The owner of the business had pleaded guilty to criminal charges related to the same conduct.

The only issue was the amount of damages to be ordered as compensation for injured feelings. The owner, his wife and the victim’s parents were all good friends. The owner had actually borrowed money from the victim’s parents to open the business.

There was a clear violation of a position of trust, dealing with a vulnerable 15-year-old teenager working in her first position of employment. The sexually offensive conduct was infrequent, but involved inappropriate sexual touching and sexual solicitation. The applicant clearly suffered emotionally from the abuse.

Review of Damage Awards

The decision provides a good review of the range of sums which have been ordered by the Tribunal to persons who have suffered workplace sexual harassment. The highest award remains the recent decision ordering $200,000 to a woman who had suffered sexual abuse over an extended time period. A comparable award of $150,000 was awarded to a Mexican immigrant employed as a seasonal farm worker. She was dependent on the employer for a residence, employment and the ability to remain in Canada.

These latter two decisions involve unusual and dramatic facts. The most recent decision involving the teenage intern is reflective of a fact situation which is more prevalent in modern society. The typical range expected of such a case has tended to be in the area of $25,000 to $50,000.

This recent case is illustrative of the progress of the Tribunal in setting awards that provide realistic financial compensation.

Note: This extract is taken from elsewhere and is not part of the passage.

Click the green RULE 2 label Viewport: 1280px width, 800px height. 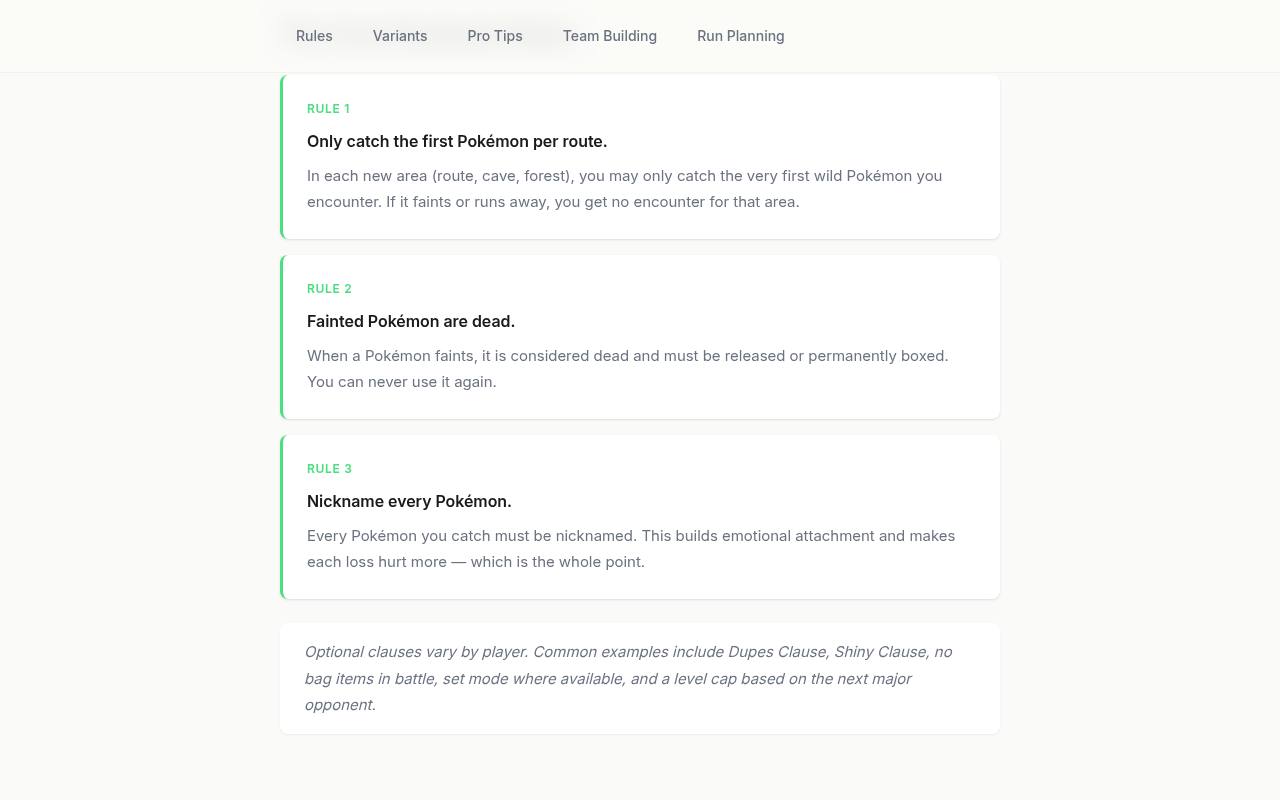point(329,289)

Just as was the case in the above decisions, the Tribunal found the owner was the directing mind of the business and ordered the sum to be paid by the owner personally and the business.

Let Advice Guide Your Actions

Counsel for victims in this context often struggle with whether the remedy should be by civil action or by the human rights process. There are numerous advantages and disadvantages of each process.

The human rights process offers no discovery, no costs are ordered, and there can be no punitive damages. A civil action can be more complex. Damage sums at one time were noticeably higher. It does allow for costs to be recovered but can also require the plaintiff to pay costs in certain situations. Legal counsel is required to explain and understand the pros and cons of each option.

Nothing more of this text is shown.